In this guest post, Founder and Executive Chairman of digi.me Julian Ranger discusses the concept of a trust framework for personal data, along with the potential for use of an internationally recognised symbol such as a kitemark.
The need for a trust framework to ratify who we can safely charge with holding even the most sensitive personal data from every area of our lives is becoming increasingly urgent.
As trust becomes the key consumer differentiator in an ever more data-driven and personalised world, how we identify those who will be good stewards of our digital identities has never been more important.
Consumers will only share data when they feel safe, so businesses who want to access data need to demonstrate how they have engineered privacy into their designs. Innovation flourishes when both of these criteria are met, and the ensuing benefits of that flow through every section of society, from government down.
That’s why digi.me, together with the Omidyar Network, was delighted to sponsor the recent MEF Trust Advantage workshop as part of KuppingerCole’s Consumer Identity World Tour event in Paris.
The interactive session explored the potential for creating a trust framework for personal data, including the potential for businesses who met the accepted standard to be awarded an internationally recognised symbol such as a kitemark.
This Trust Mark would give consumers confidence that any company holding it had met good stewardship, compliance and respect standards around the collection or use of personal data.
But, perhaps more importantly, it would also give businesses a means of effectively using trust as a differentiator to communicate their credibility and integrity alongside whatever they are trying to achieve.
This Trust Mark would give consumers confidence that any company holding it had met good stewardship, compliance and respect standards around the collection or use of personal data… it would also give businesses a means of effectively using trust as a differentiator to communicate their credibility and integrity …”
The workshop concluded with an interactive discussion covering many issues including the benefits of such a mark; the governance framework that would be required; what to include in terms of requirements and the level to which those requirements should be defined; additional innovation such as incorporating consumer feedback; and much more.
These will be documented by the MEF team and distributed through the Consumer Trust Working Group. There was a clear perceived benefit expressed by the attendees for a mark, though it was acknowledged that creating and agreeing all aspects of an associated Trust Framework will be a hard task.
My speech to the workshop is below – I would be very interested to hear your thoughts on the issue and how we best solve it.
“Putting your trust in someone puts you at risk – it makes you vulnerable. Trust is the bridge between the known and the unknown.
If we are to share more personal data than we do today, we are stepping into the unknown, increasing our risk, our vulnerability as individuals.
We need a signal that this option is safe – can be trusted – that there is no risk and it exposes us to no new vulnerabilities.

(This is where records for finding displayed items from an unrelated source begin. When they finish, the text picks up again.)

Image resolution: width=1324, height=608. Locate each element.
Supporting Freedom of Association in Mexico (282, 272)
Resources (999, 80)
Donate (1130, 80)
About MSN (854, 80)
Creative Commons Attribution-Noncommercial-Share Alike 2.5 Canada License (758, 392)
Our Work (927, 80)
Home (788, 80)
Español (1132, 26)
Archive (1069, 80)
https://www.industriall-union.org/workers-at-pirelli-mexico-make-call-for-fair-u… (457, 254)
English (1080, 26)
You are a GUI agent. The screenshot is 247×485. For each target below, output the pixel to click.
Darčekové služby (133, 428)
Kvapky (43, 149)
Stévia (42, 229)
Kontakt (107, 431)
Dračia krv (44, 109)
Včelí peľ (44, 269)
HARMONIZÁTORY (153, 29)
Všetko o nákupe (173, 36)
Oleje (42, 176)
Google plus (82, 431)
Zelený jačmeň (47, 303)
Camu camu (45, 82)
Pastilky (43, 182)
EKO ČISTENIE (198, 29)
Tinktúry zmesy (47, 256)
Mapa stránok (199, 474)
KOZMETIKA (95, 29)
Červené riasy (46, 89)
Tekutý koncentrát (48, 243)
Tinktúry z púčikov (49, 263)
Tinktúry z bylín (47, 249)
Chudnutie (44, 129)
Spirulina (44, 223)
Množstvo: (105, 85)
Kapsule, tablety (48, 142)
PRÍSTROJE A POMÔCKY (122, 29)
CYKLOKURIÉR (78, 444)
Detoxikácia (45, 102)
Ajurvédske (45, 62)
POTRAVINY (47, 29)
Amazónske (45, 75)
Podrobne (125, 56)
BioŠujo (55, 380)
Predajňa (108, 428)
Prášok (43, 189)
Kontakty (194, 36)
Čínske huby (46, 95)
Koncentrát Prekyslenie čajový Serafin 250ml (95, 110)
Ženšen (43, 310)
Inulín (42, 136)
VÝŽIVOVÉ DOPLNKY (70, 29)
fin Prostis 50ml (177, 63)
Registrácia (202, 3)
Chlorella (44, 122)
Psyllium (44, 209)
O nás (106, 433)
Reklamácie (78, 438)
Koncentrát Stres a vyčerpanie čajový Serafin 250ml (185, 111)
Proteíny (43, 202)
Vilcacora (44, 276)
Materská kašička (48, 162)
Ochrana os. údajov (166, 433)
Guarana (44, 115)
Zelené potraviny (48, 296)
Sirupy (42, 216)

That is the role of a Trust Mark, and its associated Trust Framework.
There are Trust Marks today, of course, and many Trust Frameworks, BUT…
…They are not well recognised and/or are used in very specific conditions.
Some are very clear (you have seen Orange’s today for example), but many are more opaque.
Despite these issues, they have been shown to have a positive effect with more business being done when a Trust Mark is displayed than when not.
Today we have unnecessary duplication of effort that actually only ends up confusing the customer – if they recognise the various marks at all.
I contend we need a single, easily understood and clear Personal Data Trust Mark and associated Trust Framework that can be widely adopted, that enables a consumer anywhere in the world to know that they are safe sharing who they are, their identity and personal data with the business that has been independently assessed as meeting the TF.
A very simple example of a Trust Mark is the padlock in the browser URL bar.
The question then arises: what is trust?
What are the important characteristics that need to be defined and met to provide the assurance required from a consumer perspective?
This is the key question that will drive a TF that can be widely adopted.
Trust has been built over centuries face to face and through established institutions.
But trust doesn’t scale well, and over the internet we have started to lose trust just at the time we want to do more, to scale more.
Nothing is fool proof, of course, but we need to do more in building trust and in recovery of trust when things do go wrong.
I believe agreeing and using an internationally recognised Trust Mark and Framework, that can be implemented across the world, will be a major step to ensuring consumers can trust those businesses that adopt it.
Giving a positive edge in persuading customers to make available their data to allow businesses to provide wider, deeper, engaging services and products based on that data.”